In contrast to our findings, some evaluations of non-integrated settings found HPV screening to be a more cost-effective screening method than VIA [44, 45]. Our model used primary, current data of costs and test sensitivity when providing screening in an integrated setting. Our cost estimates included direct and indirect costs over the lifetime of the patient, whereas other studies used narrower definitions of costs and time horizons [44, 45]. These factors likely led to the difference in conclusion from previous studies. Other studies also may differ due to variations in the assumptions made related to number of visits and timing of treatment, which have been shown to be of key importance regardless of screening type [13, 46–48]. Finally, a SIL-based model was used here rather than a CIN-based model since the SIL-framework has been used more extensively for HIV-infected populations in LMICs [12, 13, 23, 24]. Studies that chose to use a CIN-based model or an non-HIV-infected population also found VIA and/or Pap screening to be cost-effective methods of screening [44, 49–51]. We do not expect that our results would change if we had chosen to use a CIN-based model. Our results did show that if patients could receive HPV screening and treatment in a single visit (i.e., same day see-and-treat), HPV would be projected to be less expensive than VIA with equivalent or better health outcomes. Although single visit screening may be advantageous in some respects, it could lead to longer patient wait times on that day and require logistical changes for facility procedures.
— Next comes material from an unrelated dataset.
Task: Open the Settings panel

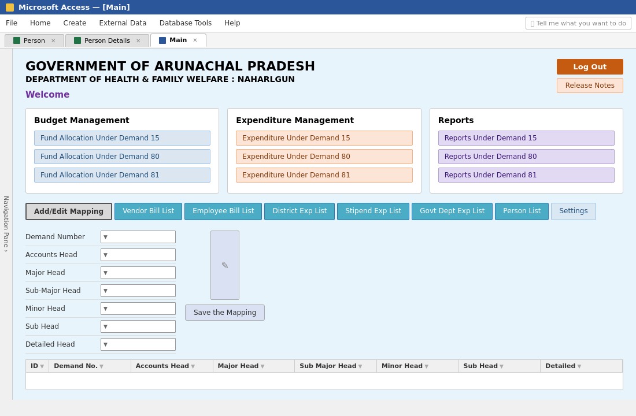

This study had several limitations. First, a Markov model does not take into account disease history, such as prior lesions or changes in CD4 over time, which may impact results. Second, all strategies considered here assume that women only receive one screening per lifetime, and do not consider periodic screenings or optimal age for screening. Third, screening implementation costs such as social mobilization or demand creation were not included, which could be a barrier for a health facility considering adding screening to their current clinic services. However, HIV treatment centers generally support an already engaged population, since many patients seek services on a monthly basis for prescription refills and checkups; therefore, costs of demand generation would likely be minimal.

This study offers a societal and clinic perspective of costs of cervical cancer screening or preventative treatment. Data from a screening trial and cost study in the same clinic setting increases the strength of our analysis. There are likely many advantages to providing screening in an HIV clinic, including decreased LTFU and availability of trained nurses. However, future studies evaluating the ideal age and timing of screen among HIV-infected women would be of particular value to decision-makers and health providers. Additionally, trials should be undertaken to better understand long-term treatment effectiveness in an HIV-infected population, particularly for preventative cryotherapy.

Our results project preventative cryotherapy to be more cost-effective than cervical cancer screening for HIV-infected women. Ethical concerns for this strategy do need to be addressed, particularly for implementation in a vulnerable population such as HIV-infected women. Among screening methods, we found VIA to be the least expensive and lead to the highest life expectancy, unless HPV screening could be reduced to a single visit, in which case it may become less expensive than VIA. As such, future health systems research should focus on decrease the number of healthcare visits required for an HPV screen. Both preventative cryotherapy and VIA may be considered for widespread implementation among HIV-infected women in low-income settings.